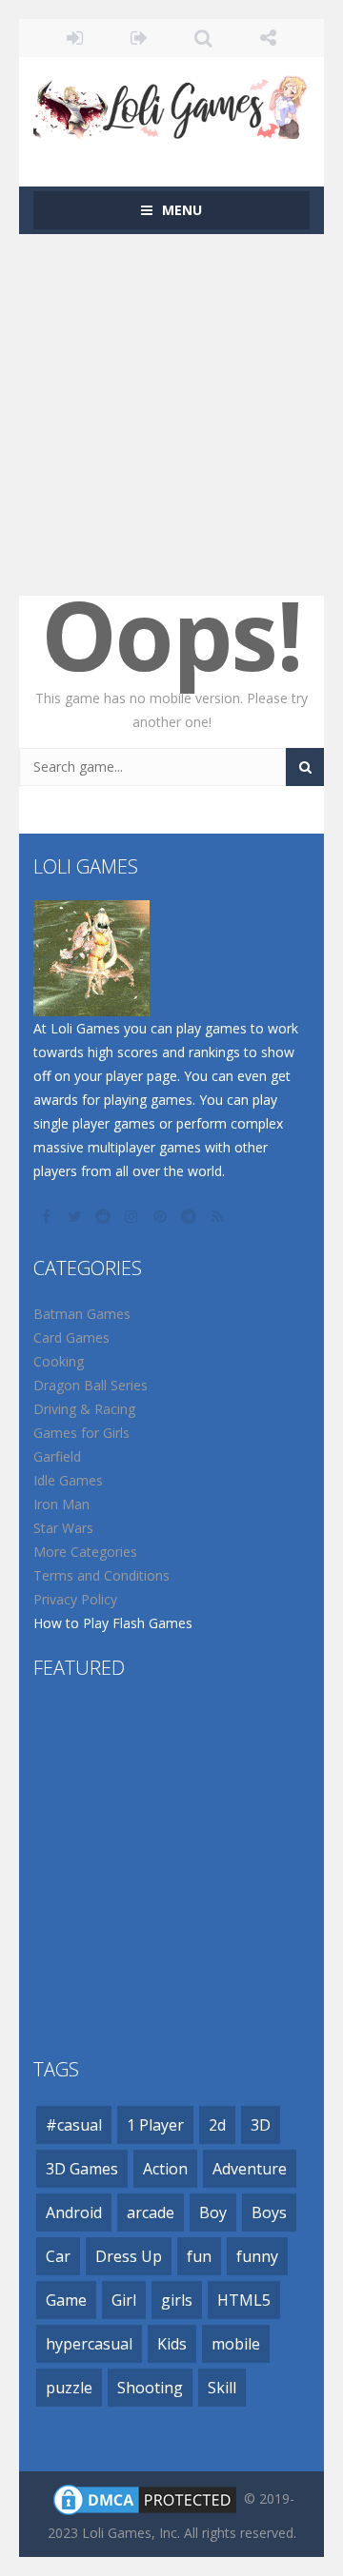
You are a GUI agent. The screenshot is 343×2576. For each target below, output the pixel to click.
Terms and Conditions (101, 1575)
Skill (222, 2387)
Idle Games (68, 1480)
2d (217, 2124)
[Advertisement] (171, 415)
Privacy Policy (75, 1599)
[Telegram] (190, 1216)
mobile (236, 2343)
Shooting (150, 2387)
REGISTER (140, 38)
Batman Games (82, 1314)
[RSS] (219, 1216)
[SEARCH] (305, 767)
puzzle (69, 2387)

_Task brief_
Give back, unchanged, the line containing "Terms and Conditions (101, 1575)" and each line that comes after it in the entries above, ending with the last.

_Exercise solution_
Terms and Conditions (101, 1575)
Skill (222, 2387)
Idle Games (68, 1480)
2d (217, 2124)
[Advertisement] (171, 415)
Privacy Policy (75, 1599)
[Telegram] (190, 1216)
mobile (236, 2343)
Shooting (150, 2387)
REGISTER (140, 38)
Batman Games (82, 1314)
[RSS] (219, 1216)
[SEARCH] (305, 767)
puzzle (69, 2387)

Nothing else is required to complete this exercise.